In Dutch, AVG stands for Algemene verordening gegevensbescherming. It is also known in Europe as the GDPR legislation: General Data Protection Regulation.
Since 25 May 2018, this legislation applies to all member states of the European Union. As a result, 28 separate legislations on the protection of personal data have lapsed and have been replaced by a single European regulation. The legislation ensures that the privacy of individuals is better protected and organisations have more responsibility to guarantee privacy.
What does the GDPR legislation mean for your webshop?
For you as a webshop, the GDPR legislation means that you are not allowed to use customers’ personal data for other purposes. For example, if you store your customer’s address details when you receive orders, you are not permitted to share those details with other parties. You are also obliged to inform customers about which of their personal data has been collected and to remove it if you are asked to.
There are some factors you need to consider relating to the AVG/GDPR legislation. We have summarised the most important points for you:
#1 Make sure you have a transparent privacy statement on your website
In the privacy statement, you need to clearly explain which data you collect and for which purposes you use it.
#2 Provide a clear cookie message
- You need to do this if you use remarketing, for example through Google AdWords or Facebook.
- You need to do this if you use Hotjar user recordings.
- You need to do this if you use personalised email marketing where you show content based on products that customers have previously purchased or viewed or based on characteristics such as age and gender.
- You need to do this if you use personal data to create audiences on Facebook or other social media.
#3 Clearly indicate the purposes for which you are going to use personal data
#4 You need to be able to change and delete personal data
If a customer asks for data to be deleted, in some cases you are obliged to do so. This is also known as the right to be forgotten. As a webshop, you are also obliged to transfer personal data that you have collected to your customer or another webshop if they ask you to do so. You need to clearly specify in your privacy statement how your customers can change and delete their data.
#5 Show that you have obtained email addresses legally
If you send newsletters for marketing purposes, you need to register all your email opt-ins and be able to prove later how they were obtained and what exactly those customers gave permission for you to do.
A distinction needs to be made between opt-ins that are obtained when someone places an order and opt-ins that are obtained through pop-ups, for example. If you cannot prove this for your current customer base, you will have to ask these people to opt in once again. You are only allowed to continue sending emails to customers who actively subscribe to your emails. For customers with whom you have an invoicing relationship, you are allowed to send them emails about similar products and services without them having actively opted in. In every email that you send, you also need to provide an opt-out option.

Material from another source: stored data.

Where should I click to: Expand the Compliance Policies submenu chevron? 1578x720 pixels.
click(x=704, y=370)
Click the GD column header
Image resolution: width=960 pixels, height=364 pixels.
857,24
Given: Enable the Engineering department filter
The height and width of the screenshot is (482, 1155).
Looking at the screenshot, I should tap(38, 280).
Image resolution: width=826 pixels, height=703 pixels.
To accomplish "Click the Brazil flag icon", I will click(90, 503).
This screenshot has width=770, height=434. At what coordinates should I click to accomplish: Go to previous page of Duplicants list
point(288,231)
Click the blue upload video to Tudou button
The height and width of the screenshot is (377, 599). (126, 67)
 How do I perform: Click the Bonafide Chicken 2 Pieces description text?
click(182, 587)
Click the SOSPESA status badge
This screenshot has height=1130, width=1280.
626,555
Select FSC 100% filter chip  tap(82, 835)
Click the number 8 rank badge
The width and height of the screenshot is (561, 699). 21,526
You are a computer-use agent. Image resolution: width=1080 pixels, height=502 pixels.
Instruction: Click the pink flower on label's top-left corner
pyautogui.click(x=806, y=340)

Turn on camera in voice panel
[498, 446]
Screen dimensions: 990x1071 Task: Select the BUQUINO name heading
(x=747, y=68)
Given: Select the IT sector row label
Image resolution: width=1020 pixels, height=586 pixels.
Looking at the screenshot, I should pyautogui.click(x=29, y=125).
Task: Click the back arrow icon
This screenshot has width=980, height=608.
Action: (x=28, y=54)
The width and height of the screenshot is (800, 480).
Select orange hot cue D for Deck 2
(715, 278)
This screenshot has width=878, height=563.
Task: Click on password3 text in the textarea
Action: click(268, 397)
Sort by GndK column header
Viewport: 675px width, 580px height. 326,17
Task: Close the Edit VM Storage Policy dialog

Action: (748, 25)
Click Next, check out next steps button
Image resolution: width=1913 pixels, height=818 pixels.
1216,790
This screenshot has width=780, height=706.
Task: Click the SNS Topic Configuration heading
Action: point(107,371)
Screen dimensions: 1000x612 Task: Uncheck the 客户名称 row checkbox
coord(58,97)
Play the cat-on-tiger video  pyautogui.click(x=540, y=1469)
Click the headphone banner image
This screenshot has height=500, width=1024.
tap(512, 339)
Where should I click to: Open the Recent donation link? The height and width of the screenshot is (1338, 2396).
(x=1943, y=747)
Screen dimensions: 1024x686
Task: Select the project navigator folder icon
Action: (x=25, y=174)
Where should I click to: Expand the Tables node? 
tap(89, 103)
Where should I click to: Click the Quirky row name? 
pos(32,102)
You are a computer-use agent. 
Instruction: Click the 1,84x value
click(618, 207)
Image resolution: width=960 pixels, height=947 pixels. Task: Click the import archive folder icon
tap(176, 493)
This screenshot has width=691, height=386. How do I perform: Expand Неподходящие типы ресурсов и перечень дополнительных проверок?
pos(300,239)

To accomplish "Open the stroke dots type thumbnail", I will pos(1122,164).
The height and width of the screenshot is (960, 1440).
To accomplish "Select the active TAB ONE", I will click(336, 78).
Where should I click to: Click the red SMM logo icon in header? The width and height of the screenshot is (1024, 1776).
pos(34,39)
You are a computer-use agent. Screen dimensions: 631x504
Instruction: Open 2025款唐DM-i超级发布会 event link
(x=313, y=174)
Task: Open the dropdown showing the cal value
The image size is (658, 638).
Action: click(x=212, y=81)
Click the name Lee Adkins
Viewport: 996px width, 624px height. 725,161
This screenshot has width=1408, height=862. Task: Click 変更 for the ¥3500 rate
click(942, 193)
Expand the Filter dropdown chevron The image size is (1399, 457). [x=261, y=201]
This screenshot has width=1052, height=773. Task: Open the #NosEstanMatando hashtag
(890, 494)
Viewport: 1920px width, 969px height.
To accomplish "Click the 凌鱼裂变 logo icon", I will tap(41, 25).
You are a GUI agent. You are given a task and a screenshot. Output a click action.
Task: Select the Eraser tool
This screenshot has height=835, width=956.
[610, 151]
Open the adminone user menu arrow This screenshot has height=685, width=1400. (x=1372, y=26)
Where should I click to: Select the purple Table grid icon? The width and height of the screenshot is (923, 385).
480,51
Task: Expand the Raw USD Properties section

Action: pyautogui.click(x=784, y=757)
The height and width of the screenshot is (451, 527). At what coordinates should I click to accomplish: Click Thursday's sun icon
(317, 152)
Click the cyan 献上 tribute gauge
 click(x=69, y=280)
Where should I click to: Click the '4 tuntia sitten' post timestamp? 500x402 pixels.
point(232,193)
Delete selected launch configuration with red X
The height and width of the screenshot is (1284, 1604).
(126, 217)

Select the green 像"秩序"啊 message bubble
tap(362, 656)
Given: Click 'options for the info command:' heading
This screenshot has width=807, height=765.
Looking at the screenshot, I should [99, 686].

#6 Protect your customer data
As an online retailer, you are responsible for your customers’ data. Make sure that your webshop’s information security is always up to date. It is essential that your webshop has an SSL certificate.
#7 Do not retain data for longer than permitted
In principle, you may not store personal data for longer than necessary for processing purposes. Under the guise of statistical purposes, you can make this period quite long. As mentioned, this only applies to scientific research. In the privacy statement, you have to inform data subjects about the data retention policy.
#8 Enter into a processing agreement with data subjects who have access to your personal data
A processing agreement ensures that the rights of individuals are safeguarded. If an issue arises, the processor may be liable. You have to include the following in a processing agreement:
- which purposes the personal data may be used for;
- which safety measures need to be taken;
- where personal data is stored;
- who is responsible for what;
- what happens when an agreement ends;
- which costs are involved and who pays for those costs;
- how to deal with data breaches and damage in the event of non-compliance with the agreements that have been made.
What happens if you don’t comply with the AVG legislation?
For violating the basic principles, fines can amount to 20 million euros or 4% of the annual turnover. For less serious violations, fines can amount to 10 million euros or 2% of the annual turnover.
Good preparation is half the work! So make sure you’re well prepared – that way, you’ll avoid nasty surprises. If you would like more information on what this means for your webshop, the Dutch Data Protection Authority website provides all the information you need to know.